July 25 was marked by the UN general assembly in 2021 to bring attention to a plight that is ultimately preventable.

LSA called on all people “to do just one thing or do just one more thing” to reduce drownings. President Dhaya Sewduth explained this could involve:

  • homeowners ensuring their pools were fenced off or properly covered.
  • that toddlers do not have unmonitored access to buckets and tubs of water; or
  • that teachers taking classes on outings to the sea contacted a beach manager to ensure they were directed to safe bathing areas under expert supervision.

LSA said statistics showed that drowning was the second-largest cause of unnatural deaths in children under five years old after road accidents, adding that this mirrored the age demographic as reported in the World Health Organisation’s global drowning report in 2014.

Another problem was that a large number of South Africans did not have swimming skills and were unable to aid someone in the process of drowning or provide first aid to someone who had been saved.

“Even in water-scarce regions of our communities, where storing water in all manner of vessels, puts young children at risk of falling headfirst into containers and drowning …

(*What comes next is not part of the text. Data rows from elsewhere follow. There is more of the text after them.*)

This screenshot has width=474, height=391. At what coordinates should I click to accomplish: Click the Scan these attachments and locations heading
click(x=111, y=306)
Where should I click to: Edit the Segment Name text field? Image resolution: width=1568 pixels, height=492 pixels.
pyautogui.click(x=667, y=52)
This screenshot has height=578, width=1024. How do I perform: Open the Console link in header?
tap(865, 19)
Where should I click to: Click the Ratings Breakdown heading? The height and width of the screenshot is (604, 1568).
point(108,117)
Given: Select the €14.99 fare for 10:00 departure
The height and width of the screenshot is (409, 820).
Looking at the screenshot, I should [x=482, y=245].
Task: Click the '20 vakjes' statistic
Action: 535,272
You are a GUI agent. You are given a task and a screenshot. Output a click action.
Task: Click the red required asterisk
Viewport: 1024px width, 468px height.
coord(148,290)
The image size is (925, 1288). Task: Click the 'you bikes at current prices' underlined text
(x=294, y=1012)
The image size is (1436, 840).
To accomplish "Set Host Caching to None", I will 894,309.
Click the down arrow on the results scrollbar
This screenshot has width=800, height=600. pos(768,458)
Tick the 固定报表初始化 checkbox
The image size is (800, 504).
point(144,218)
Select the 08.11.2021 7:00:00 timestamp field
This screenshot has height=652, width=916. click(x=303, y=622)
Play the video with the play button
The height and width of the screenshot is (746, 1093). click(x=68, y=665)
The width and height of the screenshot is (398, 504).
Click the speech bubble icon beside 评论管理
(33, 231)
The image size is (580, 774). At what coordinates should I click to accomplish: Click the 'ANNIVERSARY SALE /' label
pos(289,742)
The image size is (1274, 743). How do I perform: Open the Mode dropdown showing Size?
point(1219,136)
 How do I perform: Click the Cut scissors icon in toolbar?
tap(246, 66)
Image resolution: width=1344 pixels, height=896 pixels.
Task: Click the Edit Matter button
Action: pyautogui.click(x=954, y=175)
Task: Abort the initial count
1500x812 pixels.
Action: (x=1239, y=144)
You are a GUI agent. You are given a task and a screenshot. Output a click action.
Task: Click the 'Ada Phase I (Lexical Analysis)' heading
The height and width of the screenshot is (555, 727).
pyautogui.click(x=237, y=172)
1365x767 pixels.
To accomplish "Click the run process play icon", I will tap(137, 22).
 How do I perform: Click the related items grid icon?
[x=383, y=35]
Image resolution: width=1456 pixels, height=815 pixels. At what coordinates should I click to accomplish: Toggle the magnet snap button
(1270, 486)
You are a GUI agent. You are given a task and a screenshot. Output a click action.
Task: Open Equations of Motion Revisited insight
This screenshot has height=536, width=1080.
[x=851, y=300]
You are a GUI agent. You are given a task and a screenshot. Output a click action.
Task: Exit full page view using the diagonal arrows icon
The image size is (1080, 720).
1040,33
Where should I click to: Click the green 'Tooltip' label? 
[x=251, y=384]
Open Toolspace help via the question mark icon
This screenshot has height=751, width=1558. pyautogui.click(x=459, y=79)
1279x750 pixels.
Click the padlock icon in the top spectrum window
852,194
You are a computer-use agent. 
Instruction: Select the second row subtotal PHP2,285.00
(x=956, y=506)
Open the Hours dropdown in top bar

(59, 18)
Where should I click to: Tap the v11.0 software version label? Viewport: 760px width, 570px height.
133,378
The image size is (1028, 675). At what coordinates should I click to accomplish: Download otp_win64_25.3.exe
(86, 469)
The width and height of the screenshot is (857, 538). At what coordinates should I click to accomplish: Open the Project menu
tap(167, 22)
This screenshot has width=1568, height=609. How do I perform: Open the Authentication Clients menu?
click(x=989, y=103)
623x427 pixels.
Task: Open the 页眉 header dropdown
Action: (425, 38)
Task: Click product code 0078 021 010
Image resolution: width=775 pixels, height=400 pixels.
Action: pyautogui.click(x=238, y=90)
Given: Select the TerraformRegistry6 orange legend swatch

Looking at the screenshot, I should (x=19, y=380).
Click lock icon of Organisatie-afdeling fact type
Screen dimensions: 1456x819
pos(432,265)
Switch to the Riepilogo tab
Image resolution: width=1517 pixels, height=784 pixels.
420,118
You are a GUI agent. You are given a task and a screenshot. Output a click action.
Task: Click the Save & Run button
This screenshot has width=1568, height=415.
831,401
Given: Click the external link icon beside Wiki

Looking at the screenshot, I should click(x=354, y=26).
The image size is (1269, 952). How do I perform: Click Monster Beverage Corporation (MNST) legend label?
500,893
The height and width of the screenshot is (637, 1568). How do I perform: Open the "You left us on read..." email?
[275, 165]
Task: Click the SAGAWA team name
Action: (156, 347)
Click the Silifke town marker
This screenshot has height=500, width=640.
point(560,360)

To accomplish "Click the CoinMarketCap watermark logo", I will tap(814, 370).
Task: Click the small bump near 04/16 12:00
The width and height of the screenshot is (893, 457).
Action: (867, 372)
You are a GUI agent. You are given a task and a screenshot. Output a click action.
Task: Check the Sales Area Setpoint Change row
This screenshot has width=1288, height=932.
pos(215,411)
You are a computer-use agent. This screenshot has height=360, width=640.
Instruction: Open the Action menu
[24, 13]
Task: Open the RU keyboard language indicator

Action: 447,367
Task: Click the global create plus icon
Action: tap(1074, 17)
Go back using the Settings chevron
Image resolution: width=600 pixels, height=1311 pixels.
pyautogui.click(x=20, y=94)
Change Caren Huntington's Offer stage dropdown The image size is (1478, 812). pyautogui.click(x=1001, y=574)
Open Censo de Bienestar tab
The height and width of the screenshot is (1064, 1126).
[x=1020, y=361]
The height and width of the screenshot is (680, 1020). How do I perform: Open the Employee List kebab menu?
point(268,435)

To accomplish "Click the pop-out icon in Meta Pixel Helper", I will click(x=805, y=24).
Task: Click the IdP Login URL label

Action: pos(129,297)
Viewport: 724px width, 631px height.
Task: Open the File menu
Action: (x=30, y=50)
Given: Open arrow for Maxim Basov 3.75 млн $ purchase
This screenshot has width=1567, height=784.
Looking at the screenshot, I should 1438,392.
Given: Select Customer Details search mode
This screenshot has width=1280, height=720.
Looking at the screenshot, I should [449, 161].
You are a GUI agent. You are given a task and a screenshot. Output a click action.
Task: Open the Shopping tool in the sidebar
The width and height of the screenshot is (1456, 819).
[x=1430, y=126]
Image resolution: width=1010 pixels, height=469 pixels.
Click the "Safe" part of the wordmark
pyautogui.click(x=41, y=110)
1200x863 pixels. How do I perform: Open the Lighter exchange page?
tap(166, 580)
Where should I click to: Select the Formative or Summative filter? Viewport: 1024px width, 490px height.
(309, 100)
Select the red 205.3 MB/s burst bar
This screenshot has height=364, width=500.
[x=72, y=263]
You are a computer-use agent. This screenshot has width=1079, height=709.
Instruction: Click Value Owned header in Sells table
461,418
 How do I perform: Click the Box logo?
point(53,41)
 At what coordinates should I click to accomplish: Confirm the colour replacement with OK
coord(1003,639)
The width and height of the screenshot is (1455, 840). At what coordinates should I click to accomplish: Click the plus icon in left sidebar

“Climate change and the increased incidences of flooding have also exposed the lack of risk mitigation actions by communities and authorities.”

LSA said in its 113 years it had saved more than 136,000 lives, and in more recent years its annual average was about 2,400 lives a year.

Not only had it created more than 3,500 permanent jobs for professional lifeguards, but its volunteers had also contributed the equivalent of R36m in duty hours over a year to municipalities as well as the hotel and tourism industries.

The organisation, which runs its Watersmart programme aimed at school children, is also a sports federation that boasts world champions. Their participants have won medals in other sports, like triathlete Henri Schoeman, the 2018 Commonwealth Games champion who won Olympic bronze at Rio 2016. He was part of LSA’s nipper programme for youngsters, which helped teach him how to read currents, a useful skill for the swimming leg of the triathlon.